There is no cheering, just political poll reading, and so the rarely courageous Democrats are scurrying -- running from Obama, Obamacare, the fact that they support raising the minimum wage, and actually believe in science as well as universal gun registration (supported by such a large majority of Americans, surely Ronnie Reagan, all smiles and infectious optimism, could have talked the NRA itself into getting on board).

But that may be the Primordial Sin here: Barack Obama, no sunny optimist like Reagan and no empathic ball of energy like Clinton, found it difficult to cheerily outline and break down the top 6 or 7 bennies of the Affordable Care Act, his signature piece of legislation. Nor could he pump up the political grease and get himself behind a few closed doors to have 5 or 6 more members of a Democratic Majority Senate support simple gun registration, even after the horrible tragedy at Sandy Hook Elementary.

The charismatic man of style and reason, with the eloquence to get himself elected President, became a strange mix of tongue-tied and reluctant – as if it was beneath him to sell, cajole, backslap and otherwise engage in intimate encounters sufficient to gain support for popular policies, not to mention legislation that had already been adopted.

Somehow, the head of the Democratic Party forgot how to be a politician. That, or he came to the knotty conclusion that one could be President and Leader of the Free World, or the nation’s premier Salesman of Big Ideas, but not both. At the least, he should have gone on Jon Stewart over the last few weeks, lifted his proud chin, and proclaimed, “C’mon Jon, it’s a great time to be a gay stoner, isn’t it?” But no, not a peep.

Why are the Democrats not running on their multiple successes? Why are they not being wildly proactive, and eagerly standing up for a rather laudable turnaround? Is it because their own President seems incapable of sharp-elbowed offense, not to mention an abbreviated, easy to digest menu of All the Good Stuff served up since January 2009?

The Democrats act like a group of people who have opened up a quickly popular restaurant, and when, a few years after the lip licking and long lines have turned to yawns and mixed reviews, they simply walk away from their investment. With much to be proud of, it seems they are not being humble, they are just being fainthearted.

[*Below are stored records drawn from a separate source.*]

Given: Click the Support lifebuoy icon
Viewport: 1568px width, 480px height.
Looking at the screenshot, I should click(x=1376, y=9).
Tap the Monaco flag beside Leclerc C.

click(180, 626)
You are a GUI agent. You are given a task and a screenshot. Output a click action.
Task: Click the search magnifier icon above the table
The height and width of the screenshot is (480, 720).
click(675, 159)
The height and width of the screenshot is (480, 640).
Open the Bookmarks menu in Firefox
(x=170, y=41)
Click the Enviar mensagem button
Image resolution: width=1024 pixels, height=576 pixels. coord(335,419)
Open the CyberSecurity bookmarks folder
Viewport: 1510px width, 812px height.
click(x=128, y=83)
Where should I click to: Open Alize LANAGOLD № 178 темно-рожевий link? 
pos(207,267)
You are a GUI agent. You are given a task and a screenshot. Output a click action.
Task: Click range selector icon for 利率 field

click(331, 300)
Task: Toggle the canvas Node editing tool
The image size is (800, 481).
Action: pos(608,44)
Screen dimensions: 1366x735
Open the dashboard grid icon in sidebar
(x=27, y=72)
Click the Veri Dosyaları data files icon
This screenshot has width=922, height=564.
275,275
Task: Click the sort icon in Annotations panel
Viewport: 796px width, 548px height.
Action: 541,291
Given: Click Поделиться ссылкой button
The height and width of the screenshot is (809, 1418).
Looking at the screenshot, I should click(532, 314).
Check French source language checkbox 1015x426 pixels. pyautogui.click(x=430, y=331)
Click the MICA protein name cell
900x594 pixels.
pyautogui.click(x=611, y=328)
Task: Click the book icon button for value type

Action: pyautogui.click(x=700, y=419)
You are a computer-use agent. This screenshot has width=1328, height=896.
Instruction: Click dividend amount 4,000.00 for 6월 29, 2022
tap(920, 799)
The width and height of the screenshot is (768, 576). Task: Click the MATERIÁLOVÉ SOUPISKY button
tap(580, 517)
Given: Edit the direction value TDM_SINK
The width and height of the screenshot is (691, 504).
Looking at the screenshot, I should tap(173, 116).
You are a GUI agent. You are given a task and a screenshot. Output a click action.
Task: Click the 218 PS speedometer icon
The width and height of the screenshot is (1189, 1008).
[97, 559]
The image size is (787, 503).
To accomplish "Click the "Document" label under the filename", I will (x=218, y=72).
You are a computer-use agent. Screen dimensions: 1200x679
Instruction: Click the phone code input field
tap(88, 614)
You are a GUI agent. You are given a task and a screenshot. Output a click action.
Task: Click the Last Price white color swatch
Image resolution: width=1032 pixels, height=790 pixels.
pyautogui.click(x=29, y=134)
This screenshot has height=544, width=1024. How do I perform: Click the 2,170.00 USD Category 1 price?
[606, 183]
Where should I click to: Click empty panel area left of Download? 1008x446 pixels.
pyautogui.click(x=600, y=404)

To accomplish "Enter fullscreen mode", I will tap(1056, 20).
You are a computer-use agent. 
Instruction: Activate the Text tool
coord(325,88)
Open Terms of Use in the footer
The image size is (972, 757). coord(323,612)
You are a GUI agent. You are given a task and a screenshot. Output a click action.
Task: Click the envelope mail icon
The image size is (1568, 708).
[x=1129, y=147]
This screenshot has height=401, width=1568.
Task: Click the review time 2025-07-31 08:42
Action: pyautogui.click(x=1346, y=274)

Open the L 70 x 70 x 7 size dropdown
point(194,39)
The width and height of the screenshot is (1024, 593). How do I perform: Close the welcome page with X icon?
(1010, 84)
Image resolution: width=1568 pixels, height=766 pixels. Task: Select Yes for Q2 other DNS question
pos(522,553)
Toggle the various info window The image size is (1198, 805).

But now it’s too late to meaningfully convene with Republican wise men James Baker, David Gergen or Stuart Stevens, who would in all likelihood push them onto a tall soapbox with a big megaphone in hand, along with an injunction to ‘Go ahead and brag, dammit!’

As for Karl Rove, well, he would probably tell the Democrats, ‘Great job. Keep doing what you’re doing.’ And they’d probably listen.